Today you can join on a column value coming from either dataset. But you can not pick a constant. I have a use case where a join has to be done only if a value in a column is equal to a certain constant value and that value does not appear in the table being joined. For example I can not model the following SQL in the visual Join recipe (without writing a minimally documented advanced join).
Select *
From t_customer as tc
left join t_address as ta
on tc.customer_no = ta.customer_no
and ta.address_type = 'primary_address'
In a very real case like this for me, the constant is being used because the database has other address types and we want all customer records. We do not want to duplicate customer records by adding result records for different address types like 'home_address'. Finally even if we do not have a primary address defined. We do want all of the customer records. This kind of join can not be done with a where clause.
I do note that one can use a "custom SQL condition" in a visual prepare recipe. But it is hard for the "analyst" persona to figure out how to use this more advanced setup. For example to do the above join, one would use the following condition. Assuming that t_customer is $left and t_address is $right:
$left."customer_no" = $right."customer_no"

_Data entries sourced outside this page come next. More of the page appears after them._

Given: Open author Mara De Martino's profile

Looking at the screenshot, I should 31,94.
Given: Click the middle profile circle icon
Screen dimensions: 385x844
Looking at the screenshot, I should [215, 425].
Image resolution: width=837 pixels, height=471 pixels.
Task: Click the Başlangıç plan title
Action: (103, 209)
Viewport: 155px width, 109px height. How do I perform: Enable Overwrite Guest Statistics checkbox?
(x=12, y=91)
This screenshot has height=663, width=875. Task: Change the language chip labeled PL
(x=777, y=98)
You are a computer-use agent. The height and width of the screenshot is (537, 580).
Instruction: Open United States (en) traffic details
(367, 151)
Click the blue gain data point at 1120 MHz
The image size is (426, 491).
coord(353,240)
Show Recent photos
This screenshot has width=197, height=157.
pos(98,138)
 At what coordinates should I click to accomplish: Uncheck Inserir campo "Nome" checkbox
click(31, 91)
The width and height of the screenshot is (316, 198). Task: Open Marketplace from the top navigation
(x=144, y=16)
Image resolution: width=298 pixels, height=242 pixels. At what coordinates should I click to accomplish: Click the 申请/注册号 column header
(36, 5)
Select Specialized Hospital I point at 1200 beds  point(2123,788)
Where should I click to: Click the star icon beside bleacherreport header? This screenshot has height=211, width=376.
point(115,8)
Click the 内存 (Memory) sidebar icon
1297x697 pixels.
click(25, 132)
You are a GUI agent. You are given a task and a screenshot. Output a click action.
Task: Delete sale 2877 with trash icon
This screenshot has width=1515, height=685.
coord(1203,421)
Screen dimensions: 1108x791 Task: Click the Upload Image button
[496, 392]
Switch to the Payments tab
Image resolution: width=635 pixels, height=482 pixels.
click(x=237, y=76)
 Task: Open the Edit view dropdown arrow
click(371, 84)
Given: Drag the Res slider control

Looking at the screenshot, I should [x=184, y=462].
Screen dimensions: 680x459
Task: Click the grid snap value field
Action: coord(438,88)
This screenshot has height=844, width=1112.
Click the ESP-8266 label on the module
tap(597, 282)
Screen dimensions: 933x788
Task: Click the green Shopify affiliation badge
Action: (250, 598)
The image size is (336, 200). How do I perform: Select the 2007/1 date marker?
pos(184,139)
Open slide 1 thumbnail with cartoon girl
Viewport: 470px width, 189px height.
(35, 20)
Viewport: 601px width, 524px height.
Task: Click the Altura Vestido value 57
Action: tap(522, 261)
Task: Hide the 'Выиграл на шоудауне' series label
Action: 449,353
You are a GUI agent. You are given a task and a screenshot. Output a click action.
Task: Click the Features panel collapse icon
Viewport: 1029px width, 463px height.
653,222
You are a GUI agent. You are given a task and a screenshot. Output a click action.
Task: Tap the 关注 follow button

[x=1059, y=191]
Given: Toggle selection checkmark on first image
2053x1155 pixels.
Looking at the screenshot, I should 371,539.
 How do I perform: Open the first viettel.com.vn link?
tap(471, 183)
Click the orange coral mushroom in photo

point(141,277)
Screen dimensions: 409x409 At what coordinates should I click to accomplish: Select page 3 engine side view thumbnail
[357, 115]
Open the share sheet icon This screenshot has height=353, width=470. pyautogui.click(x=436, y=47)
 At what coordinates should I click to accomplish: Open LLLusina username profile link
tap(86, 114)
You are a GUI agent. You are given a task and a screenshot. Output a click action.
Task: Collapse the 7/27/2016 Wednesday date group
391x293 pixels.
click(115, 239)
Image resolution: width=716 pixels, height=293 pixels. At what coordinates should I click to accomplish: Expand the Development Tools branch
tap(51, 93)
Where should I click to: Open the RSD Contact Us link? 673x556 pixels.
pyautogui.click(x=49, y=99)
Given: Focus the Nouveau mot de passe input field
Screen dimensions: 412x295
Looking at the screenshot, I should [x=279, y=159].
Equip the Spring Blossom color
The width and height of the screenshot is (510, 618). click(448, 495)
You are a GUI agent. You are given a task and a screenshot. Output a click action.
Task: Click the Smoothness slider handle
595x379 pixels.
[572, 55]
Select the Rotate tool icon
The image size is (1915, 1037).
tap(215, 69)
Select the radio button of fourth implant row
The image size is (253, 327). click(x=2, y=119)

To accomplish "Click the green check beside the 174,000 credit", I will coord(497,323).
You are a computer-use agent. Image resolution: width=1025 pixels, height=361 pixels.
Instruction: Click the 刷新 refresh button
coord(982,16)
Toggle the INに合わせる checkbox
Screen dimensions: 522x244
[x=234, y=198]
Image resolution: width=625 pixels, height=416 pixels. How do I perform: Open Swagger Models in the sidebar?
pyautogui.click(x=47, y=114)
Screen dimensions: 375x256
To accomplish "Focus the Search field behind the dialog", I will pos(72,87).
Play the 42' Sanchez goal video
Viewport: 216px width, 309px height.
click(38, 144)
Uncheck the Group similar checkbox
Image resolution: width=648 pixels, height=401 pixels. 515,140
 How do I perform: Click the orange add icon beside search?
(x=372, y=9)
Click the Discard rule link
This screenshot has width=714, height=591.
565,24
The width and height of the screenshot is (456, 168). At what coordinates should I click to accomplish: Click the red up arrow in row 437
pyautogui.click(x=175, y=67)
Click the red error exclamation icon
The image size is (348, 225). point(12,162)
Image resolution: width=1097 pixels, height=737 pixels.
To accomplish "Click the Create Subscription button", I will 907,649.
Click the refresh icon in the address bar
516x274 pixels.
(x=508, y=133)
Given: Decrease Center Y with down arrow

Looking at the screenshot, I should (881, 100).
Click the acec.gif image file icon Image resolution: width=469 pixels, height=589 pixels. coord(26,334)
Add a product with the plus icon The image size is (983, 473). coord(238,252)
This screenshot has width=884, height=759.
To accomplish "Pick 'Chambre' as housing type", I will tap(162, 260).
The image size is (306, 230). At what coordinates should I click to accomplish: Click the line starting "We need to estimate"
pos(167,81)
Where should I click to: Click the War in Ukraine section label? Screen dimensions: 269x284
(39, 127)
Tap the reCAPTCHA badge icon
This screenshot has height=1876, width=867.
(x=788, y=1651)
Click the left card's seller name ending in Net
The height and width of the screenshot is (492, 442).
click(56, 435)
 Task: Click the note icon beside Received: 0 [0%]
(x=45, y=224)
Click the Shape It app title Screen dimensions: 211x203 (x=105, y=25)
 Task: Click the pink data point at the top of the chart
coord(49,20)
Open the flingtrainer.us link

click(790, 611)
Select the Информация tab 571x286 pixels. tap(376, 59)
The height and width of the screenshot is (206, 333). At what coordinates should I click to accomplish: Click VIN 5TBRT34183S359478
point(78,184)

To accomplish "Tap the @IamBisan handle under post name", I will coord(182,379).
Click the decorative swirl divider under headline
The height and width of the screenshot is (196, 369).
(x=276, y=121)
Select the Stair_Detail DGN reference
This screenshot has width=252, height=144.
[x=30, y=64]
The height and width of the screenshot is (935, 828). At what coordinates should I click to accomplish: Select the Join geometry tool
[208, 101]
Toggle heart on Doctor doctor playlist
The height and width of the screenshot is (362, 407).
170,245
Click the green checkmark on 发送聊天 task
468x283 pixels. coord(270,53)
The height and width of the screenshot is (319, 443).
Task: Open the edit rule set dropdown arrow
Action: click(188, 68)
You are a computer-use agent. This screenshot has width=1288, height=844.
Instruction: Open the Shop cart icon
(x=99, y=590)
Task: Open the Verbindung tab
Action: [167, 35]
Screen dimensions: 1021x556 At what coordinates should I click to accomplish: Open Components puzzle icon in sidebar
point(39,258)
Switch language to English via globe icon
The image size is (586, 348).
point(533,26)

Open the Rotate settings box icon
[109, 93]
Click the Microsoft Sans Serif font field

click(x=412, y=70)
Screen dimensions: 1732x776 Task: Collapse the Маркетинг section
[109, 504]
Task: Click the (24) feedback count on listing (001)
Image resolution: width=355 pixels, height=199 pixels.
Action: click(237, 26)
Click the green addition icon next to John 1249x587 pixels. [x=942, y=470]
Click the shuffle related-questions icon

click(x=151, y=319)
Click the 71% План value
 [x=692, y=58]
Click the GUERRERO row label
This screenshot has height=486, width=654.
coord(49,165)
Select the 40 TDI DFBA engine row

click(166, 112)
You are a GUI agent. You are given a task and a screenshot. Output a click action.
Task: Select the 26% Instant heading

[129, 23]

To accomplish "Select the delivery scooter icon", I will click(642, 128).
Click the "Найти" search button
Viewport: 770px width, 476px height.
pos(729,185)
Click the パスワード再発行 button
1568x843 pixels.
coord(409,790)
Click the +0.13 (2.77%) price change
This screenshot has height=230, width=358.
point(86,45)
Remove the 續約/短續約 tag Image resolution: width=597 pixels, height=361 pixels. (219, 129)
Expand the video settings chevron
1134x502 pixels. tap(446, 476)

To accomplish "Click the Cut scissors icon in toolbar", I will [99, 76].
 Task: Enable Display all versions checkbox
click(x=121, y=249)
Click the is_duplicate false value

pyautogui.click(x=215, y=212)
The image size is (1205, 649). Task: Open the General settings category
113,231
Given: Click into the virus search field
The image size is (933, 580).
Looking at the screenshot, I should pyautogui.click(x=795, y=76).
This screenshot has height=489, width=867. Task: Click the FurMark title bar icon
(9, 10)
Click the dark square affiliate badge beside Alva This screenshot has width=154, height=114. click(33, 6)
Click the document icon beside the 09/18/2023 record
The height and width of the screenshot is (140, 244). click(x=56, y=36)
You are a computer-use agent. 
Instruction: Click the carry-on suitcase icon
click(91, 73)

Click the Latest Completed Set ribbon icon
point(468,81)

and $left."address_type" = 'primary_address'
There appears to be little or no documentation on the "Advanced join" other than this comment in the knowledge base.
Advanced join |
Provides custom options for row selection and deduplication for when none of the other options are suitable. |
And these some what cryptic notes on the actual dialog box for custom join conditions.
Write a custom SQL condition. It will be copied in the request as:
SELECT (...) FROM (...) JOIN (...) ON <your_code_here>
You should use $left and $right to refer to both datasets.
The $left and $right tokens will be replaced by the corresponding quoted
table names.
It is nice that we can do this. This is a request for at least better documentation of this advanced feature. But preferably and option to use a constant rather than a table for the right part of the join conditions.